How requests were allocated in the legacy block layer is irrelevant in
this context. The patch I posted affects the tag allocation strategy.
Tag allocation happened in the legacy block layer by calling
blk_queue_start_tag(). From Linux kernel v4.20:

/**
  * blk_queue_start_tag - find a free tag and assign it
  * @q:  the request queue for the device
  * @rq:  the block request that needs tagging
  * [ ... ]
  **/

That function supports sharing tags between request queues but did not
attempt to be fair at all. This is how the SCSI core in Linux kernel 
v4.20 sets up tag sharing between request queues (from 
drivers/scsi/scsi_scan.c):

	if (!shost_use_blk_mq(sdev->host)) {
		blk_queue_init_tags(sdev->request_queue,
				    sdev->host->cmd_per_lun, shost->bqt,
				    shost->hostt->tag_alloc_policy);
	}

blk-mq has always had a fairness algorithm in case a tag set is shared
across request queues.
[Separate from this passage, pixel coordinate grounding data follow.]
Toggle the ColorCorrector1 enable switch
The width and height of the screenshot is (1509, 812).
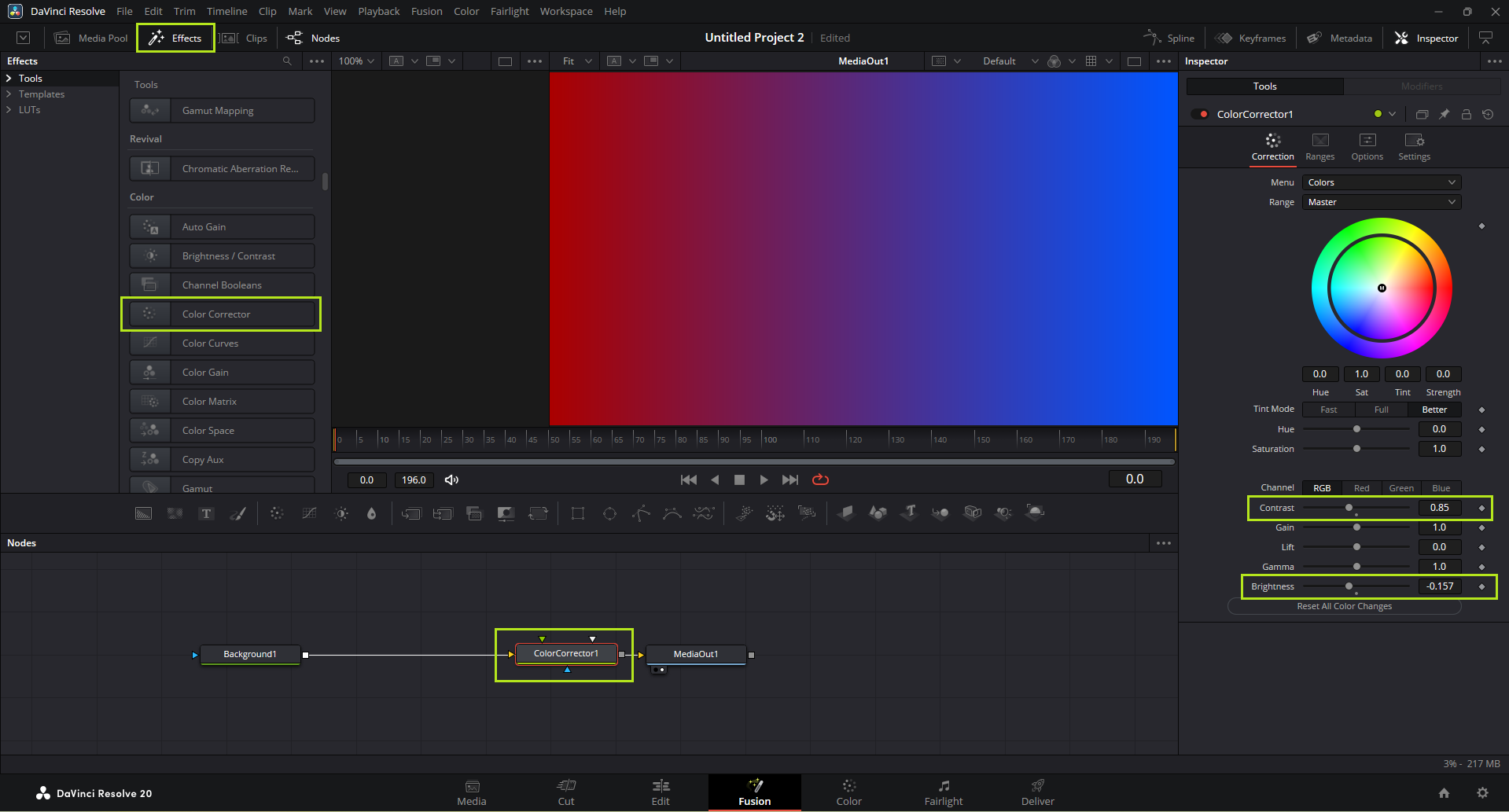[1200, 114]
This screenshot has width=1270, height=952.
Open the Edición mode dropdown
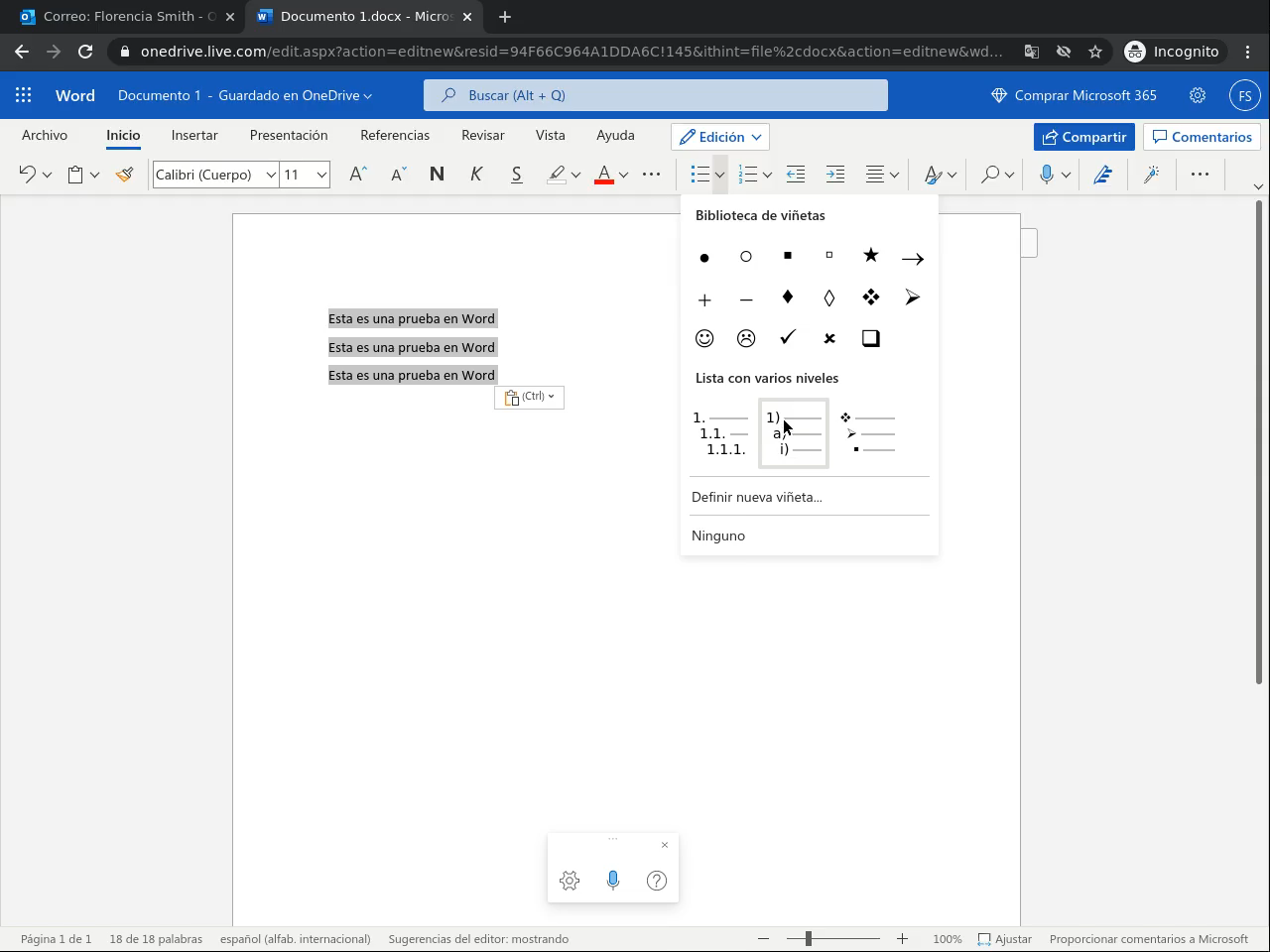pyautogui.click(x=720, y=137)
If a tag set is shared across request queues, the
number of tags per request queue is restricted to the total number of
tags divided by the number of users (ignoring rounding). From
block/blk-mq.c in the latest kernel:

	depth = max((bt->sb.depth + users - 1) / users, 4U);

What my patch does is to remove this fairness guarantee. There was no
equivalent of this fairness guarantee in the legacy block layer.

Thanks,

Bart.